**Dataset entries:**
■ ■ ■

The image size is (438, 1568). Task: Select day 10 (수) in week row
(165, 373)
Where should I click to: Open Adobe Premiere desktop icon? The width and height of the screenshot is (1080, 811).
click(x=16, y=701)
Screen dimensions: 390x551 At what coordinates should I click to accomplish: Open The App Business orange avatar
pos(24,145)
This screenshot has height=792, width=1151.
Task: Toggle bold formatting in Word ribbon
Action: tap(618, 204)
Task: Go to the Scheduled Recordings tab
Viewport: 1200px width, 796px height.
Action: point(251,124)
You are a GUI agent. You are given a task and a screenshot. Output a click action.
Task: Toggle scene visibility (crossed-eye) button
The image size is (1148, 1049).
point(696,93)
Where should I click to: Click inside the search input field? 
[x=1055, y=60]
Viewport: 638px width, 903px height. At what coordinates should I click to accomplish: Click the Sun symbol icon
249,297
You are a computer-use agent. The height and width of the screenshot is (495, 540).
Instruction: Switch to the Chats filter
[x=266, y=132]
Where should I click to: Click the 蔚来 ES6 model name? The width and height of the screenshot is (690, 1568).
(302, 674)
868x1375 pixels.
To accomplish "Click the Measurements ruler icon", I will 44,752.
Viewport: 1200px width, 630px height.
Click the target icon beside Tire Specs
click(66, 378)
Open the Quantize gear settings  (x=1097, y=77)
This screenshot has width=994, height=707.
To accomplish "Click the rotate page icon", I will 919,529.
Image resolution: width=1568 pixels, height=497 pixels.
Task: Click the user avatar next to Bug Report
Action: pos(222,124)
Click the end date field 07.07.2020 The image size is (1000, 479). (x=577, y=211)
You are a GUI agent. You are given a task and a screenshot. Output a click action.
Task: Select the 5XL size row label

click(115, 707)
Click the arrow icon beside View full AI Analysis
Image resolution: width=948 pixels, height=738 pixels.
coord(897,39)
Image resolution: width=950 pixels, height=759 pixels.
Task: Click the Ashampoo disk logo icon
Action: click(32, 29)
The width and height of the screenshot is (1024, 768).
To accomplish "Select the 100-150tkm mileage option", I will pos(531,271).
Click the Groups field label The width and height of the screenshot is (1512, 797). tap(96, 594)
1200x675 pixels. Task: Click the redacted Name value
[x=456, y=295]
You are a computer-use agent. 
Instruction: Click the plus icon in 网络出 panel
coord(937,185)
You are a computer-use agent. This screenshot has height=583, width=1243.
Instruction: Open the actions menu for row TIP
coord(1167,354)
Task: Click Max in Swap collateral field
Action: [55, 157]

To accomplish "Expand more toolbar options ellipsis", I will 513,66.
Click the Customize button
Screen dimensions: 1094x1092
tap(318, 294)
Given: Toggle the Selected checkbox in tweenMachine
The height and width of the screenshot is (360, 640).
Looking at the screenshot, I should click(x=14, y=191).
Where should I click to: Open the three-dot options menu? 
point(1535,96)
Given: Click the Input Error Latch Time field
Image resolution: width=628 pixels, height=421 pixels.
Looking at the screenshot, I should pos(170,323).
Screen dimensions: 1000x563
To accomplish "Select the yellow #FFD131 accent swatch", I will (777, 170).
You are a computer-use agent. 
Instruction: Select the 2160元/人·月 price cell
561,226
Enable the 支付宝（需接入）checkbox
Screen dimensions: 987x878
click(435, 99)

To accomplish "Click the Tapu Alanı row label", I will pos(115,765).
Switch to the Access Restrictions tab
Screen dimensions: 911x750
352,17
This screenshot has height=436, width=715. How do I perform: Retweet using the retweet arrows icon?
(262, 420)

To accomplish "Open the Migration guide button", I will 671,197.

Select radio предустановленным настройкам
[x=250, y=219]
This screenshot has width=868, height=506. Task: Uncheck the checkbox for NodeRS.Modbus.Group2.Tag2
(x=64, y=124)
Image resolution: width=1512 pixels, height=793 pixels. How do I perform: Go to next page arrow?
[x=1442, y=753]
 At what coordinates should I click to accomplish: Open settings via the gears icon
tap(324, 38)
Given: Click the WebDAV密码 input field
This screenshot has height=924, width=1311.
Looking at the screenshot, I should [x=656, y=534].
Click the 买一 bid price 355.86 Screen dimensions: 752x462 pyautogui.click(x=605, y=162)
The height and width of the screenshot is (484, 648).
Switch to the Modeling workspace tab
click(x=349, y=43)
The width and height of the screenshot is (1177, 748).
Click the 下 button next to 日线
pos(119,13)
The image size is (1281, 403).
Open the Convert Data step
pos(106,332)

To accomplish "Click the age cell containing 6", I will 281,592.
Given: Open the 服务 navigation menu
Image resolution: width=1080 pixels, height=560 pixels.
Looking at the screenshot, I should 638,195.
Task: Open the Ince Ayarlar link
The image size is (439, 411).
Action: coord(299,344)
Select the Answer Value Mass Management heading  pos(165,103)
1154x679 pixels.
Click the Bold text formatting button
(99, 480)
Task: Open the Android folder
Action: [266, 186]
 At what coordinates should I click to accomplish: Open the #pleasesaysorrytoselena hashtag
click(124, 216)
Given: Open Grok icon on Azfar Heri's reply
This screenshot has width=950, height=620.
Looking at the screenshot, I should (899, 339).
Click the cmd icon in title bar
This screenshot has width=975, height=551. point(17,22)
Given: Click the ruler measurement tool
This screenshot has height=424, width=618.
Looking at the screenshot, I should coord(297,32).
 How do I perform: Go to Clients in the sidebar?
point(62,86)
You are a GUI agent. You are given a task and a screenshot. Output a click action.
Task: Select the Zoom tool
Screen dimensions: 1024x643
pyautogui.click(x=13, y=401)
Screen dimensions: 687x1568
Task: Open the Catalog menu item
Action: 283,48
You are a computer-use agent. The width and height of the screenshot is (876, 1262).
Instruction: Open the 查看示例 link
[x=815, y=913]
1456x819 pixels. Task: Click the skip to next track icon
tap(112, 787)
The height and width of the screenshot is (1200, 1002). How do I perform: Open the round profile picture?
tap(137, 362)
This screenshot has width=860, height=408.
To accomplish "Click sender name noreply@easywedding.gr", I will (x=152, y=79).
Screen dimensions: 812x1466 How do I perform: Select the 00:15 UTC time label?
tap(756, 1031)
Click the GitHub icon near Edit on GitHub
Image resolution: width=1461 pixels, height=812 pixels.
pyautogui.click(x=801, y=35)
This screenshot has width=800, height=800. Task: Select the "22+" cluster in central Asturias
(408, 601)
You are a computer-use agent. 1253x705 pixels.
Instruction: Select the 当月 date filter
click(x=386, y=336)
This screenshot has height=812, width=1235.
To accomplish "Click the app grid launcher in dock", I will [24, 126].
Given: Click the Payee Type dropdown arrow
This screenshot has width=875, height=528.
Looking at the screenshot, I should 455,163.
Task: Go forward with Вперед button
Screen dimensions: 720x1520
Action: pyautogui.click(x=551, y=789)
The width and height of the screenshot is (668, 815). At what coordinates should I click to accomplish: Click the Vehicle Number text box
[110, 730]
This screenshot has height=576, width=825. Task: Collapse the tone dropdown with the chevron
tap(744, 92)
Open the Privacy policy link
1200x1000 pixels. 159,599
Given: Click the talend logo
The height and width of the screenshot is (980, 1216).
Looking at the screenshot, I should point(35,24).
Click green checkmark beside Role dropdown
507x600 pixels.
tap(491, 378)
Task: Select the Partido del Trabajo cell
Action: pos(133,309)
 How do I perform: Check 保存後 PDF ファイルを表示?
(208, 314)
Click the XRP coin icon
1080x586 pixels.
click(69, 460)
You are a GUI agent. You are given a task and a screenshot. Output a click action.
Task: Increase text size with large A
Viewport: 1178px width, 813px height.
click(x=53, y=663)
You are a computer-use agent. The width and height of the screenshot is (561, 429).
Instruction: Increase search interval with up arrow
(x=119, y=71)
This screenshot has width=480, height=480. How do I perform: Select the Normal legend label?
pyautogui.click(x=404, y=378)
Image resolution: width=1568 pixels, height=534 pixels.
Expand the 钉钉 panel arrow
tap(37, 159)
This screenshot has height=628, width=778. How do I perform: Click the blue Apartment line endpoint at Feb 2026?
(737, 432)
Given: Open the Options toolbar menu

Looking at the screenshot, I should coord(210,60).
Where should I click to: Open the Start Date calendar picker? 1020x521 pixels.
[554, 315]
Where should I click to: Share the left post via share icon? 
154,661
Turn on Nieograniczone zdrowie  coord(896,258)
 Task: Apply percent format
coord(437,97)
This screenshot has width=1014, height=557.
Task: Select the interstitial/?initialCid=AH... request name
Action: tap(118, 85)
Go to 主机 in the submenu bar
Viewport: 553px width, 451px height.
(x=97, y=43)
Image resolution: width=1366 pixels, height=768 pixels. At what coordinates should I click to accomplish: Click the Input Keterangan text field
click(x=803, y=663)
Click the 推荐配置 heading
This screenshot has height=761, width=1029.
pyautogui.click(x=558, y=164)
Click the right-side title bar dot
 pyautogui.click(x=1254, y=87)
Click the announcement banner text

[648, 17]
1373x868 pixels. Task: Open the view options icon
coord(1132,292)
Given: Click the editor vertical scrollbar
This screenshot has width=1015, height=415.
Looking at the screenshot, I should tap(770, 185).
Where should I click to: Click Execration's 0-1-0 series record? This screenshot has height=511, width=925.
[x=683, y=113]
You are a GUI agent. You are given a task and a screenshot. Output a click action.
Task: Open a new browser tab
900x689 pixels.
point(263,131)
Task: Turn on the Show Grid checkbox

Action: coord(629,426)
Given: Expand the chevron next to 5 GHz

■ ■ ■

All that belongs in the answer is an exact copy of the lines from the start of the records above through the line with "The width and height of the screenshot is (1024, 768).".

The image size is (438, 1568). Task: Select day 10 (수) in week row
(165, 373)
Where should I click to: Open Adobe Premiere desktop icon? The width and height of the screenshot is (1080, 811).
click(x=16, y=701)
Screen dimensions: 390x551 At what coordinates should I click to accomplish: Open The App Business orange avatar
pos(24,145)
This screenshot has height=792, width=1151.
Task: Toggle bold formatting in Word ribbon
Action: tap(618, 204)
Task: Go to the Scheduled Recordings tab
Viewport: 1200px width, 796px height.
Action: point(251,124)
You are a GUI agent. You are given a task and a screenshot. Output a click action.
Task: Toggle scene visibility (crossed-eye) button
The image size is (1148, 1049).
point(696,93)
Where should I click to: Click inside the search input field? 
[x=1055, y=60]
Viewport: 638px width, 903px height. At what coordinates should I click to accomplish: Click the Sun symbol icon
249,297
You are a computer-use agent. The height and width of the screenshot is (495, 540).
Instruction: Switch to the Chats filter
[x=266, y=132]
Where should I click to: Click the 蔚来 ES6 model name? The width and height of the screenshot is (690, 1568).
(302, 674)
868x1375 pixels.
To accomplish "Click the Measurements ruler icon", I will 44,752.
Viewport: 1200px width, 630px height.
Click the target icon beside Tire Specs
click(66, 378)
Open the Quantize gear settings  (x=1097, y=77)
This screenshot has width=994, height=707.
To accomplish "Click the rotate page icon", I will 919,529.
Image resolution: width=1568 pixels, height=497 pixels.
Task: Click the user avatar next to Bug Report
Action: pos(222,124)
Click the end date field 07.07.2020 The image size is (1000, 479). (x=577, y=211)
You are a GUI agent. You are given a task and a screenshot. Output a click action.
Task: Select the 5XL size row label

click(115, 707)
Click the arrow icon beside View full AI Analysis
Image resolution: width=948 pixels, height=738 pixels.
coord(897,39)
Image resolution: width=950 pixels, height=759 pixels.
Task: Click the Ashampoo disk logo icon
Action: click(32, 29)
The width and height of the screenshot is (1024, 768).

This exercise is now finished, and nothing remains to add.